Just as the UK began opening up for indoor activities, the country was hit by a new variant of COVID-19 first identified in India.
So, what do we know about this new variant (known as B.1.617) and how big a threat is it in the UK?
• It’s already widespread, beyond local containment measures.
• It’s probably spreading faster than is currently assumed.
• It’s unclear if it is resistant to vaccines.
This could make herd immunity even less likely and so pose a threat to those who are vulnerable and unvaccinated, who are concentrated in ethnic minority groups. This leads us to believe the government is likely to pause the reopening measures planned for June until it can assess the data.
Widespread and spreading faster
At the time of writing, B.1.617’s share of infections is 20% – up from 8% a week ago and 3% a fortnight ago. It is particularly prevalent in the North West of England, Bedfordshire and London, but is spreading across the South East and South West. It’s not possible to contain it by closing off a couple of towns, in our view, and you can see an up-to-date graphical overview here.

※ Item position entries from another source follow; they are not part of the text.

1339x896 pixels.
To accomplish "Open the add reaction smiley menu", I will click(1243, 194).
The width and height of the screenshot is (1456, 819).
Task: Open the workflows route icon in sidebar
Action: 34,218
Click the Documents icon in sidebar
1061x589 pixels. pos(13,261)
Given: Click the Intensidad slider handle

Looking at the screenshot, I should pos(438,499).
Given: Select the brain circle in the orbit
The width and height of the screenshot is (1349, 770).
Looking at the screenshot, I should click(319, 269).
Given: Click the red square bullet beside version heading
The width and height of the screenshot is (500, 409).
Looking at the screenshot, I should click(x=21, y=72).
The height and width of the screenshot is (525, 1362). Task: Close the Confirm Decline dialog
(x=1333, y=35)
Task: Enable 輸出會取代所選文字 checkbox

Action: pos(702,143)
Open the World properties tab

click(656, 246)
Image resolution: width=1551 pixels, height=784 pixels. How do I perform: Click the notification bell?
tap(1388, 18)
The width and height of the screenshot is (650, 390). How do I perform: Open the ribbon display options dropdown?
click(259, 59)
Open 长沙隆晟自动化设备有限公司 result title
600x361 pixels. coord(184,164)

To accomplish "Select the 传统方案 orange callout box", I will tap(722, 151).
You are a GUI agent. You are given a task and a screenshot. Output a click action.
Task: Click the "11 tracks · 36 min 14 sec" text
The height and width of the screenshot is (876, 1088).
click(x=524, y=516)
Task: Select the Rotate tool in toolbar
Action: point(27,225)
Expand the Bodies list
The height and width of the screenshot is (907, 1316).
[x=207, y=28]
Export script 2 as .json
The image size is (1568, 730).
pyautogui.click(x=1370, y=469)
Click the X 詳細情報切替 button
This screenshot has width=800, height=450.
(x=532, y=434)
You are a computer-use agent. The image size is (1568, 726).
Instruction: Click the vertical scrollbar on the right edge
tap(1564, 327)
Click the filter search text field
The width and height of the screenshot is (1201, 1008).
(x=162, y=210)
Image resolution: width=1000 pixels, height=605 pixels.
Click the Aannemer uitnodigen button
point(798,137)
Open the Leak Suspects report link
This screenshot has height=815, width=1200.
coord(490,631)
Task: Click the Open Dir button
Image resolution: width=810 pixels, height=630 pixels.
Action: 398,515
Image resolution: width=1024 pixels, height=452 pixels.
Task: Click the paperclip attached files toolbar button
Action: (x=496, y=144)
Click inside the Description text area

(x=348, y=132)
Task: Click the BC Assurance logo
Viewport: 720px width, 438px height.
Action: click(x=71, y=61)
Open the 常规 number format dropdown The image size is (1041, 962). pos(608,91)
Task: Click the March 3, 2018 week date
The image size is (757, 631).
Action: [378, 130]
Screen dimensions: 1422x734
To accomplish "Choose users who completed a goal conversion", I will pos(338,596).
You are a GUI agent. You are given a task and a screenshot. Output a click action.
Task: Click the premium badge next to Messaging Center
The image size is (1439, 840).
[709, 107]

The government’s advisers have talked of it spreading at a rate 50% faster than the “Kent” variant, which in turn was 50% faster than the original strain. It seems to be doubling at least every week, which in our calculations makes it at least 100% more contagious than the Kent variant.
Is it resistant to vaccines?
The key is whether it is resistant to vaccines. I had expected a ‘vaccine resistant’ strain to become dominant over the summer as vaccines kill off weaker variants. It has a mutation at the E484 spike protein, just as its “Brazilian” and “South African” cousins do. The E484K mutation has demonstrated resistance to some vaccines (particularly AstraZeneca’s), but this variant has a E484Q mutation instead.
The jury is still out on this. In Bolton (one of the most severely affected regions), cases among the young (0-59 year olds) have risen at a much faster rate than among the old (60+). This could reflect the positive effects of vaccination, or it could reflect data lags and a lower starting base of infections. On a log scale (where each line represents a doubling of cases), we are seeing rapid growth in the 60+ community.
But in terms of government policy, we believe it’s hospitalisations – not cases – that really matter. Mass testing within clusters will inevitably pick up mild cases, even among the vaccinated, but so far hospitalisations remain low. However, as it can take some days for severe symptoms to develop, the reporting of infections that have worsened to require hospital admission tends to lag the recording of case numbers. We’ll need to watch this space.
The faster growth rate of the “Indian” variant makes herd immunity even less likely. This explains why the government is accelerating second doses for older people, rather than giving first doses to younger people. At a societal level, we also need to tackle the large disparities of vaccine take-up across ethnic minorities.
Impact of the surge in cases
Vaccine take-up among elderly cohorts ranges from around 97% amongst white communities to 87% among South Asians and just 73% among black communities. A much more infectious virus combined with reopening would lead to a surge in cases, threatening the unvaccinated vulnerable.
It’s unclear at this stage what happens to the vaccinated vulnerable. If vaccines provide 100% protection against serious outcomes, then infection rates could explode among the population with theoretically limited consequences. But if vaccines are not ‘bullet proof’, then we return to the usual socioeconomic trade-offs.
We therefore believe the government is likely to pause June’s full reopening until it has more conviction either way.